The Service Grid


The basic unit of deployment in the GigaSpaces XAP platform is the Processing Unit.

Once packaged, a processing unit is deployed onto the GigaSpaces runtime environment, which is called the Service Grid. It is responsible for materializing the processing unit’s configuration, provisioning its instances to the runtime infrastructure and making sure they continue to run properly over time.

When developing your processing unit, you can run and debug the processing unit within your IDE. You will typically deploy it to the GigaSpaces runtime environment when it’s ready for production or when you want to run it in the real-life runtime environment

Architecture

The service grid is composed of a number of components:

gs_runtime.jpg

Core Components

A processing unit can be deployed to the Service Grid using one of GigaSpaces deployment tools (UI, CLI, API), which uploads it to the GSM Grid Service Manager, the component which manages the deployment and life cycle of the processing unit). The GSM analyzes the deployment descriptor and determines how many instances of the processing unit should be created, and which containers should run them. It then ships the processing unit code to the running GSC’s Grid Service Container and instructs them to instantiate the processing unit instances. The GSC provides an isolated runtime for the processing unit instance, and exposes its state to the GSM for monitoring. This phase in the deployment process is called provisioning.

Once provisioned, the GSM continuously monitors the processing unit instances to determine if they’re functioning properly or not. When a certain instance fails, the GSM identifies that and re-provisions the failed instance on to another GSC, thus enforcing the processing unit’s SLA.

In order to discover one another in the network, the GSCs and GSMs use a Lookup Service, also called LUS. Each GSM and GSC registers itself in the LUS, and monitors the LUS to discover other GSM and GSC instances.

Finally, the GSA Grid Service Agent component is used to start and manage the other components of the Service Grid (i.e. GSC, GSM, LUS). Typically, the GSA is started with the hosting machine’s startup. Using the agent, you can bootstrap the entire cluster very easily, and start and stop additional GSCs, GSMs and lookup services at will.

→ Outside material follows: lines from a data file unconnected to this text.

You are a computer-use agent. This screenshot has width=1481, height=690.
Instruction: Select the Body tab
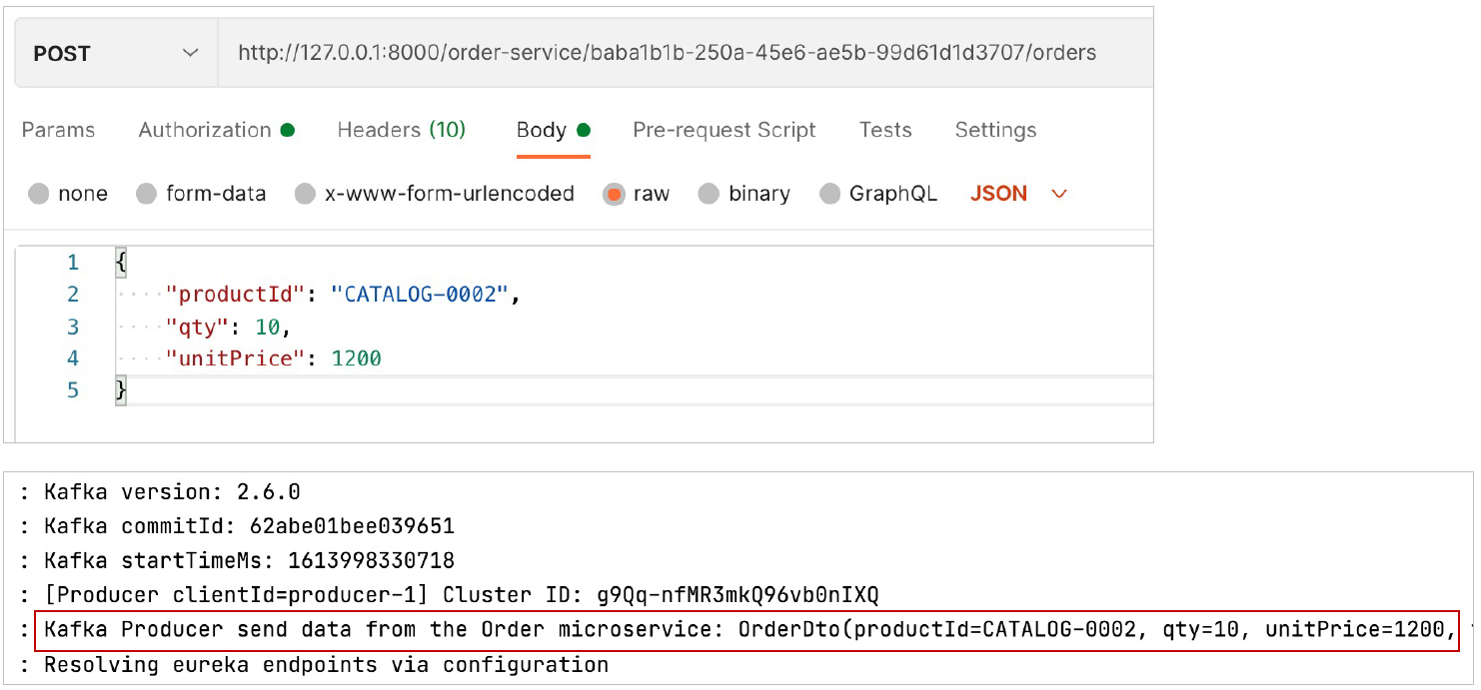(553, 130)
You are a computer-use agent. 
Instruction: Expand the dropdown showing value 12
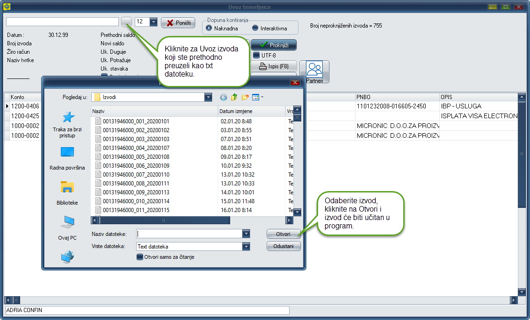pyautogui.click(x=153, y=22)
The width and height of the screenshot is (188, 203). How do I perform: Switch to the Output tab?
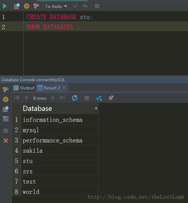(24, 88)
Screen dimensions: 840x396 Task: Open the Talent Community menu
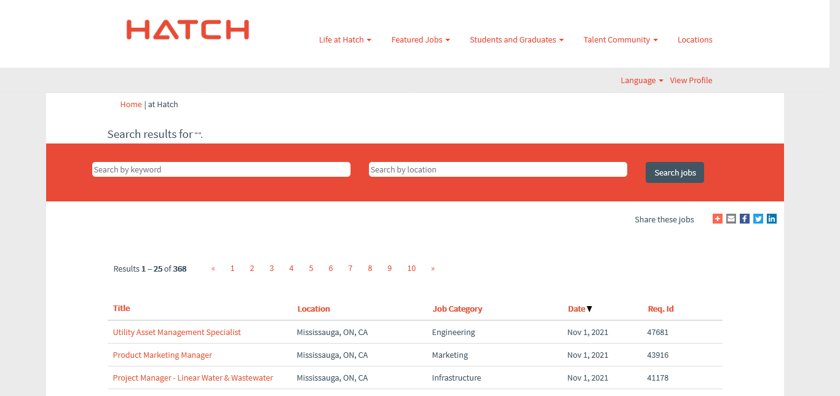click(620, 40)

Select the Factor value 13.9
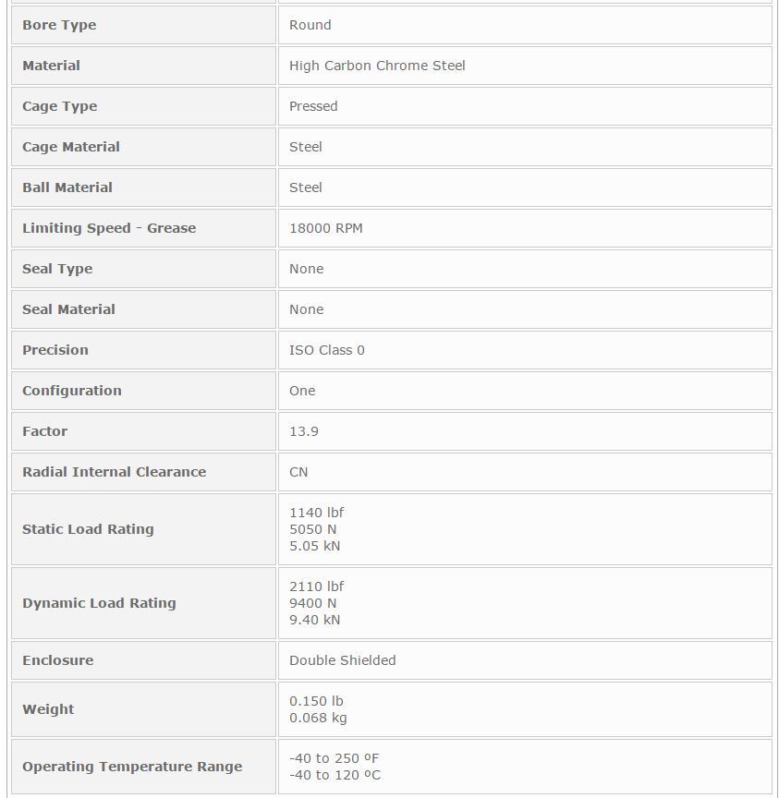point(304,431)
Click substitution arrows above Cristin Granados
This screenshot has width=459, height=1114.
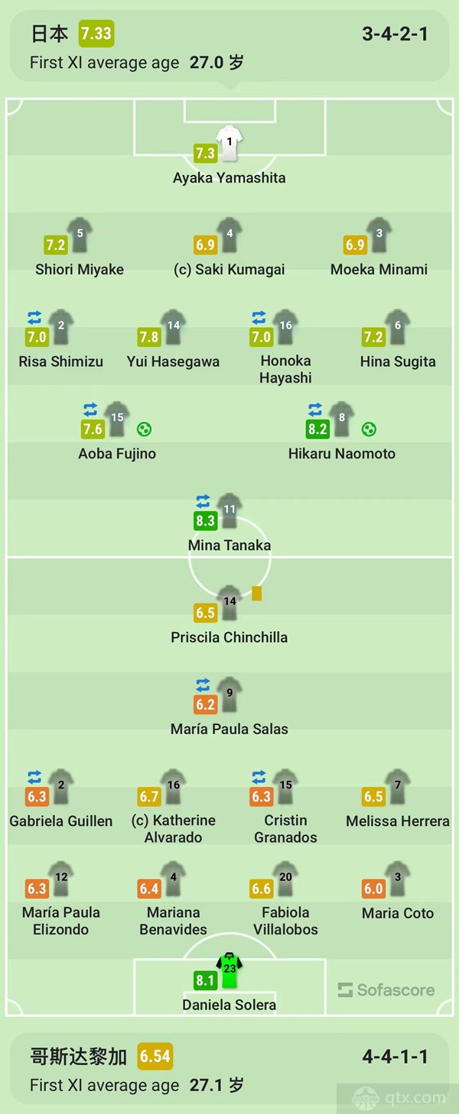[259, 777]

All of the above components are fully manageable from the GigaSpaces management interfaces such as the UI, CLI and Admin API.

Optional Components

  • The Elastic Service Manager (ESM) manages the Elastic Processing Unit together with the GSM.

  • The Apache Load Balancer Agent is used when deploying web applications.

  • The Transaction Manager (TXM) is an optional component. When executing transactions that spans multiple space partitions you should use the Jini Transaction Manager or the Distributed Transaction Manager. See the Transaction Management section for details.